# INSTRUCTIONS TO FOLLOW
Begin with the line that holds "Task: Open Signup forms section". Output it and all remaining lines of the material, verbatim, ending with the last.

# INPUT FOR THIS TASK
--- --- ---

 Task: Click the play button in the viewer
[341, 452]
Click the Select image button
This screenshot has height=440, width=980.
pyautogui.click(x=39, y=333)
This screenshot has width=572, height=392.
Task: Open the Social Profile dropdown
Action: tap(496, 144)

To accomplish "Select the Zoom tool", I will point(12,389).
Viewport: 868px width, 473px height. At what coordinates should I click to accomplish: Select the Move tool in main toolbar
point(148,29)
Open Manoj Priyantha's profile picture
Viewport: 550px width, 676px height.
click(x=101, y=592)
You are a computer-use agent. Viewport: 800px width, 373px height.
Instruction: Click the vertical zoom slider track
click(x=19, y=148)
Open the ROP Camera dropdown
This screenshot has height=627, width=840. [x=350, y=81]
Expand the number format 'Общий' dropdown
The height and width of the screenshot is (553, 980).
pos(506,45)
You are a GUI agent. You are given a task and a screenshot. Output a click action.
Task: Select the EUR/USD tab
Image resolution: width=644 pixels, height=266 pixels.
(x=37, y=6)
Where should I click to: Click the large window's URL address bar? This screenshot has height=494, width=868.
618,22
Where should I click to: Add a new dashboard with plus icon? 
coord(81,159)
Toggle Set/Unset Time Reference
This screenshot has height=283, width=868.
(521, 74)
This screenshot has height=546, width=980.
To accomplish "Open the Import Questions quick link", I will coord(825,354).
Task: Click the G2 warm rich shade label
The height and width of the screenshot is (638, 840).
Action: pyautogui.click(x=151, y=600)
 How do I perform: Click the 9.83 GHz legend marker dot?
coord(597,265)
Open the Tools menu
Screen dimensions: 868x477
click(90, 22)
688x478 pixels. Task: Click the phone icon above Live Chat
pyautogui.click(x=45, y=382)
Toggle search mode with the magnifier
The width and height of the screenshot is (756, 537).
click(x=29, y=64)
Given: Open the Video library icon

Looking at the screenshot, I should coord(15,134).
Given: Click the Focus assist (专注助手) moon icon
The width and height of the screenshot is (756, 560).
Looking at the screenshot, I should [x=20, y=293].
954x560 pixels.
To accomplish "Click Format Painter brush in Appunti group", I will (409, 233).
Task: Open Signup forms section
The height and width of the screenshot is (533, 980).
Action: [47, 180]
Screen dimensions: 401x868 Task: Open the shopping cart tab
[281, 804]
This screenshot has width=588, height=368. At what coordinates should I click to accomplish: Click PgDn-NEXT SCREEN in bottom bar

--- --- ---

# EXERCISE OUTPUT
Task: Open Signup forms section
The height and width of the screenshot is (533, 980).
Action: [47, 180]
Screen dimensions: 401x868 Task: Open the shopping cart tab
[281, 804]
This screenshot has width=588, height=368. At what coordinates should I click to accomplish: Click PgDn-NEXT SCREEN in bottom bar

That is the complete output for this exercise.